Nitrogen is an important nutrient for plant growth as it is involved in the synthesis of chlorophyll, amino acids, nucleic acid, and proteins. Generally, water stress can reduce available N uptake, resulting in a decrease in the production of nitrogenous compounds (Lawlor and Cornic, 2002; Garg et al., 2004). Similarly, our results showed lower amounts of NH₄⁺, NO₃^-, and SP under limited water supply, regardless of P fertilization. Possible reasons for this decreased SP concentration in drought-stressed plants include an associated increased function of protease enzymes, proteolysis or decreased protein synthesis, as well as the lower P_n, i.e., less carbon to build any metabolite. Furthermore, our findings revealed that P application slightly up-regulated NH₄⁺ and NO₃^- levels in water-stressed plants and these may be attributed to changes in associated enzyme activities (Burman et al., 2004, 2009). Azcon et al. (1996) also observed a positive effect of P fertilization on the reduction and assimilation of nitrogenous compounds. It appears that P fertilization can enhance the drought tolerance of P. zhennan by accumulating osmoprotectors and enhancing nitrogenous compounds reduction and assimilation.

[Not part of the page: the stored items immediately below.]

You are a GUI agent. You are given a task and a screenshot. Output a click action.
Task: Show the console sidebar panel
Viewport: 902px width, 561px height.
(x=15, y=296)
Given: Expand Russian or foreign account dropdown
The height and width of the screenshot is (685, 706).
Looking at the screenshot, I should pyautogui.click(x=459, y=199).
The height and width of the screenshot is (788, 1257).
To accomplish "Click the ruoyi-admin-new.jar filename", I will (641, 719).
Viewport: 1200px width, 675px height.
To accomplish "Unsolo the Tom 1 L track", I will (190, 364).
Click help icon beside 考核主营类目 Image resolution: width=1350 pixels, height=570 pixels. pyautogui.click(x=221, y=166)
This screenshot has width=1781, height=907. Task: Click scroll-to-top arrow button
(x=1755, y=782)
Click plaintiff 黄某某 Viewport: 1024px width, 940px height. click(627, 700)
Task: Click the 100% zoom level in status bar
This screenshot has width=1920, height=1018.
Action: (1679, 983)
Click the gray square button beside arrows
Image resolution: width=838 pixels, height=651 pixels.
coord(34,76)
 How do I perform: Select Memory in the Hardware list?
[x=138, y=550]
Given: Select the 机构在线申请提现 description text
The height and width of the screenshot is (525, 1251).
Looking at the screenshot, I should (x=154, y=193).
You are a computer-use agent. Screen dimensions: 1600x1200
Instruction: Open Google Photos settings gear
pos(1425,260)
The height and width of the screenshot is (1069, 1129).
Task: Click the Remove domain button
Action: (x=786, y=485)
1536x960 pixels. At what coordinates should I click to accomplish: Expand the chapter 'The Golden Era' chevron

Response to drought is an inherent property of a plant, but it also depends on the length and severity of stress period. Long term drought stress causes a decline in the rate of photosynthesis, leading to an over-production of ROS (Foyer and Noctor, 2005; Carvalho, 2008). An increase in ROS level triggers protein degradation, lipid peroxidation, DNA fragmentation and may cause cell death (Apel and Hirt, 2004). ROS (O₂^⋅- and H₂O₂) production and MDA content were found to be significantly higher in drought-stressed plants compared with the well-watered, regardless of P application because of low photosynthetic rate and other physiological disruption within the cell. Induction of antioxidant enzyme activities is a general tolerance strategy to drought stress, as it helps plants to overcome oxidative stress and associated damage. The antioxidative enzyme SOD is responsible to dismutase O₂^⋅- into H₂O₂ in the chloroplast, mitochondrion, cytoplasm, and peroxisome, while POD and CAT play important functions in scavenging H₂O₂. Antioxidative (SOD, POD, and CAT) enzyme activities were also found to be significantly higher in drought-stressed plants compared with well-watered plants, irrespective of P application, suggesting a strong antioxidant defense mechanism in P. zhennan under drought conditions. These results indicate that antioxidative enzyme processing is substrate (ROS) inducible, leading to increased expression of genes encoding these enzymes. Reddy et al. (2004) reported that drought stress induced mRNAs corresponded to the genes of antioxidant enzymes. Similar results were also reported in other studies conducted on variety of plant species (Mittler, 2002; Murshed et al., 2013; Oliveira et al., 2014). In our study, P application resulted in slightly lower levels of O₂^⋅- and H₂O₂ under drought stress, while level of MDA was significantly lower. P application had no significant effect on antioxidant enzymes or their activities and remained higher under drought treatment. Our findings indicate P. zhennan has the potential to tolerate natural drought conditions and that P fertilization may have a positive role in maintaining the tolerance capacity and mitigating the effects of drought stress.